### [Texto de la página]
..........
La violencia simbólica, por su parte, aparece envuelta en imágenes refinadas que la convierten en un gesto estético. En ¿Quién teme a Virginia Woolf? (1966), la crueldad emocional se integra en el juego verbal y la brillantez interpretativa, transformando la agresión psicológica en un duelo intelectual. Más delicado aún es el caso de El último tango en París (1972), cuya escena de agresión sexual fue filmada sin consentimiento de la actriz y más tarde celebrada por la crítica como transgresión cinematográfica. Estas operaciones culturales permiten comprender que la romantización del maltrato no se limita a los argumentos, sino que también atraviesa formas de producción y dispositivos de mirada.
En los últimos años, el cine ha empezado a revisar estos códigos desde perspectivas que desmantelan los mitos tradicionales. The Invisible Man (2020) convierte la violencia psicológica y el control tecnológico en un mecanismo de horror explícito, desplazando la atención al miedo sostenido de la protagonista. Custodia compartida (2017) muestra con una dureza infrecuente las consecuencias reales de un padre maltratador tras el divorcio, destacando la continuidad del terror incluso cuando la relación sentimental ha terminado. Promising Young Woman (2020) se centra en la complicidad estructural que protege al agresor, planteando una reflexión sobre la cultura que minimiza la responsabilidad masculina. En estos relatos, la cámara abandona el punto de vista del hombre atormentado y se desplaza hacia las experiencias de las mujeres, devolviendo claridad a situaciones que habían sido envueltas en sintaxis romántica.
..........
### [Datos registrados]
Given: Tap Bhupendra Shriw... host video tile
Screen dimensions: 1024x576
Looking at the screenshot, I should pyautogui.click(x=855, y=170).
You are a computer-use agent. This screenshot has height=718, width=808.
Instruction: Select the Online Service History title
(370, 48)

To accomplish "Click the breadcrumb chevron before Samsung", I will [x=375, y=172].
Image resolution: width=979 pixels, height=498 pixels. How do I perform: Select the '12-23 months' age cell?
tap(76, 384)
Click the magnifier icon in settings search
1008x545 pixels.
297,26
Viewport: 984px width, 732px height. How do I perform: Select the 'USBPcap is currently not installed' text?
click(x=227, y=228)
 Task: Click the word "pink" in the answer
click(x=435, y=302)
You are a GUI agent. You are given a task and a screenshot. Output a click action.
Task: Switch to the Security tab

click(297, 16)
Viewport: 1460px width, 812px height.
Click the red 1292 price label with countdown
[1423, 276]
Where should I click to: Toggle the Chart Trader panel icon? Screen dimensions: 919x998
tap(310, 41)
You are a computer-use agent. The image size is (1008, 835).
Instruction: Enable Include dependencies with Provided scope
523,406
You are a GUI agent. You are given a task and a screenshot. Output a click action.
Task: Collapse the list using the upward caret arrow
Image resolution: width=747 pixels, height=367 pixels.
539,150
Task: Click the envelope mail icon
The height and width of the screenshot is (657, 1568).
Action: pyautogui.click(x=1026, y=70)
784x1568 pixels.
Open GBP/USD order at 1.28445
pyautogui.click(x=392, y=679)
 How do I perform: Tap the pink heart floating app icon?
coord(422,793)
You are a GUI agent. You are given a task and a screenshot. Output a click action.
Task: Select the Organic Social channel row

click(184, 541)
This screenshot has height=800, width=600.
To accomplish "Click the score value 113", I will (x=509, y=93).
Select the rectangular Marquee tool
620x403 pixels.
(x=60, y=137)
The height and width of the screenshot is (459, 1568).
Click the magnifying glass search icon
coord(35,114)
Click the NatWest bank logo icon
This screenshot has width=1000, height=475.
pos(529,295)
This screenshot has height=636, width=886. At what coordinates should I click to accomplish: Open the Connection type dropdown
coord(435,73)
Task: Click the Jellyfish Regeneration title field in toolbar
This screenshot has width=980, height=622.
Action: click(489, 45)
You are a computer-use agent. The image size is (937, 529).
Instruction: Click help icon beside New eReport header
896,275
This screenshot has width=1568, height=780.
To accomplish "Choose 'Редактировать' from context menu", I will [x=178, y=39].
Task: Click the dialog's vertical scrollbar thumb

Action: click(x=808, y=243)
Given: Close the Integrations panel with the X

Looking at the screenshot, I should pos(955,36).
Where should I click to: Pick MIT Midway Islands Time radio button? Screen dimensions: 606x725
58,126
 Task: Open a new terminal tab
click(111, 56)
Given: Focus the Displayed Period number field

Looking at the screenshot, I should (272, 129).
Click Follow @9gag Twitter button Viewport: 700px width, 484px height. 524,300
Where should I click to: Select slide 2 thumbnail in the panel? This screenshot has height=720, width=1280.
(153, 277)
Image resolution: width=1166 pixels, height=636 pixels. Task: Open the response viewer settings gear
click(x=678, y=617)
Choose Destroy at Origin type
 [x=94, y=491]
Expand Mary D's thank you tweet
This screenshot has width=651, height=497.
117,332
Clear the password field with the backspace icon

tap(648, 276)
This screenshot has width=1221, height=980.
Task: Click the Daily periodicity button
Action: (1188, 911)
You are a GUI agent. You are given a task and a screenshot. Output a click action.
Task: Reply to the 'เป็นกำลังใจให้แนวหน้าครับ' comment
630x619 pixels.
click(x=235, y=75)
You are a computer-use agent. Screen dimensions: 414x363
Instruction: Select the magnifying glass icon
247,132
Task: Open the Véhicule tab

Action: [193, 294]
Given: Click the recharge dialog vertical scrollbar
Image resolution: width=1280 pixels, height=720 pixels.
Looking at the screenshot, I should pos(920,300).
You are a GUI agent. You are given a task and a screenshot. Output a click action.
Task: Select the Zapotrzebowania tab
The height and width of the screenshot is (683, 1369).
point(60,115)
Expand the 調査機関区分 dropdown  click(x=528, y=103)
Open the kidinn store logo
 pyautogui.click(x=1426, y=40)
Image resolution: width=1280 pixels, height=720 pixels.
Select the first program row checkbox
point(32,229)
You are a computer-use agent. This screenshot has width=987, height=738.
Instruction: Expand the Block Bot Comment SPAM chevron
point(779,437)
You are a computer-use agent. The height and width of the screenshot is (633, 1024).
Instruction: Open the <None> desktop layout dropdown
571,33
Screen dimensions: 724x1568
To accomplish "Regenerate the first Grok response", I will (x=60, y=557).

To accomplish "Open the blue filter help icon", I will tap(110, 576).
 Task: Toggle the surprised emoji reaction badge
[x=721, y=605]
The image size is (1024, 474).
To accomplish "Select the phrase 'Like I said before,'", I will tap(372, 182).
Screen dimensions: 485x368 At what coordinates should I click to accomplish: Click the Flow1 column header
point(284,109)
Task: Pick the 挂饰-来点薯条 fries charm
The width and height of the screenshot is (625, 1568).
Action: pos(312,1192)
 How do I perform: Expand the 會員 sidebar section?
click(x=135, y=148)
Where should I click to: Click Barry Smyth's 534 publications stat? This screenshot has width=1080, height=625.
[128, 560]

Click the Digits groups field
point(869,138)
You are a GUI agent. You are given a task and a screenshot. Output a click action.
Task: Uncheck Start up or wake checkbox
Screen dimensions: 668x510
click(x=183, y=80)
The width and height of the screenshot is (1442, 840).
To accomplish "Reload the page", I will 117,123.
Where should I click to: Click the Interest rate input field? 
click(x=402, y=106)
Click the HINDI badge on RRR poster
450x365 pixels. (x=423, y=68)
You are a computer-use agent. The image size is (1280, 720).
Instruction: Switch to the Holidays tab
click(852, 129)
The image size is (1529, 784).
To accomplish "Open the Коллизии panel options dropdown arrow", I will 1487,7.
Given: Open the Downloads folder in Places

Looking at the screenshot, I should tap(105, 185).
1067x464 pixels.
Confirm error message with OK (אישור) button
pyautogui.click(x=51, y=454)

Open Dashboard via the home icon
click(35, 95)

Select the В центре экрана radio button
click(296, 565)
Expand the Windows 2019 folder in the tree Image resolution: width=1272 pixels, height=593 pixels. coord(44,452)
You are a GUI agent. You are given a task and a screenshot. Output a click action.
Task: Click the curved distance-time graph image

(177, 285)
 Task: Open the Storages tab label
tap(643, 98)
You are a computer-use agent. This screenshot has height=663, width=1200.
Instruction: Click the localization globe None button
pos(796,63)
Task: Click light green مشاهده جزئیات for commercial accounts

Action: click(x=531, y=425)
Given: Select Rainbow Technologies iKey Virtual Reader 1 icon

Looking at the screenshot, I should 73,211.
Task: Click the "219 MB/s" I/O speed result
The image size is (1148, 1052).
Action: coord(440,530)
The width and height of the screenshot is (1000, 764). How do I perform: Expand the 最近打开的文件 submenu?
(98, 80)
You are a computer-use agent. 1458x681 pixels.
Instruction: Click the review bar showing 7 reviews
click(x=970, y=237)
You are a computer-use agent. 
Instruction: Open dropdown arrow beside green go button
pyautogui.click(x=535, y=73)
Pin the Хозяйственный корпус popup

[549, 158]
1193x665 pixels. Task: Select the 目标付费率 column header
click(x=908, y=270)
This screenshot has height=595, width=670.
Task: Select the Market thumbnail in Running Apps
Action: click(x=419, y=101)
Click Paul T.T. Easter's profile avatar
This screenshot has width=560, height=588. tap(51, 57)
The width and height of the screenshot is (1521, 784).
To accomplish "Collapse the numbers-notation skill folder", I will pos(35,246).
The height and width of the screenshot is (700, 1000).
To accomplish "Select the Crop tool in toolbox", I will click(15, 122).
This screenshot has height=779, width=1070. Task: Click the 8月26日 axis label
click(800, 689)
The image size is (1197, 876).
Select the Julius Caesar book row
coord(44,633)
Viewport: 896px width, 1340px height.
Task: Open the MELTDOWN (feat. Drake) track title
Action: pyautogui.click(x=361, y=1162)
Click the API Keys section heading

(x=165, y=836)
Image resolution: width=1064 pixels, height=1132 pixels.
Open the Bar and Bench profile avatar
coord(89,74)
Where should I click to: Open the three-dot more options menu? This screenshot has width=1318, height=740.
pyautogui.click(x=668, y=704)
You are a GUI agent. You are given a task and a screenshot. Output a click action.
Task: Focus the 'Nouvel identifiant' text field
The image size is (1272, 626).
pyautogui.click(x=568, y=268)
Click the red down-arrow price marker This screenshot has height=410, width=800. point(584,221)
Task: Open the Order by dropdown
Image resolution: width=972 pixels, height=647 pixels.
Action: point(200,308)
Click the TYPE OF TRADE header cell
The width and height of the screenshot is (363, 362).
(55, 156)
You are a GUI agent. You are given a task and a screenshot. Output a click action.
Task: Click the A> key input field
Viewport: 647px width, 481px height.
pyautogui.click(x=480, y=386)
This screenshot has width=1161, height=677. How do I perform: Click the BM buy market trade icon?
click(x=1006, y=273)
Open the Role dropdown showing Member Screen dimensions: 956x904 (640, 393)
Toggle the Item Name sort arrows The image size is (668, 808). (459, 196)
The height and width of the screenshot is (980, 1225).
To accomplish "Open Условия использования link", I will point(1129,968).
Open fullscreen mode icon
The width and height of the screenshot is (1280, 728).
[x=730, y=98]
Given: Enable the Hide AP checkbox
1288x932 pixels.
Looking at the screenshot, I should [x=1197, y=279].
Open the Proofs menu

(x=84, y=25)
..........
### [Tarea]
Retoma el texto sobre la romantización del maltrato en el cine a partir de su última oración.

### [Resultado]
La relevancia cultural de estas representaciones es indudable. El cine no genera por sí mismo la violencia, pero sí participa en la creación de los imaginarios que la sostienen o la cuestionan. La forma en que una película representa los celos, el control o el sufrimiento femenino incide en cómo esas conductas se perciben socialmente; de ahí que sea tan relevante que Luca Guadagnino haya decidido tirar por tierra el #MeToo con la película Caza de brujas. Cuando la narrativa suaviza la agresión para volverla romántica, contribuye a confundir intensidad con amor; cuando retrata la manipulación como herida emocional masculina, reduce la experiencia de la mujer a un daño colateral. Y cuando una protagonista asume la tarea de salvar al hombre, perpetúa la idea de que el sacrificio es una cualidad inherente al amor femenino.
El 25N permite volver la mirada hacia estas tradiciones estéticas y narrativas que han atravesado décadas de historia cinematográfica. No se trata de señalar películas concretas, sino de identificar los patrones que, repetidos una y otra vez, construyen un marco simbólico donde la violencia puede confundirse con pasión. Revisar estos relatos no implica censura ni renunciar a obras complejas, sino ampliar la capacidad crítica para comprender cómo la cultura moldea los vínculos afectivos. En esa tarea, el cine tiene aún mucho que decir.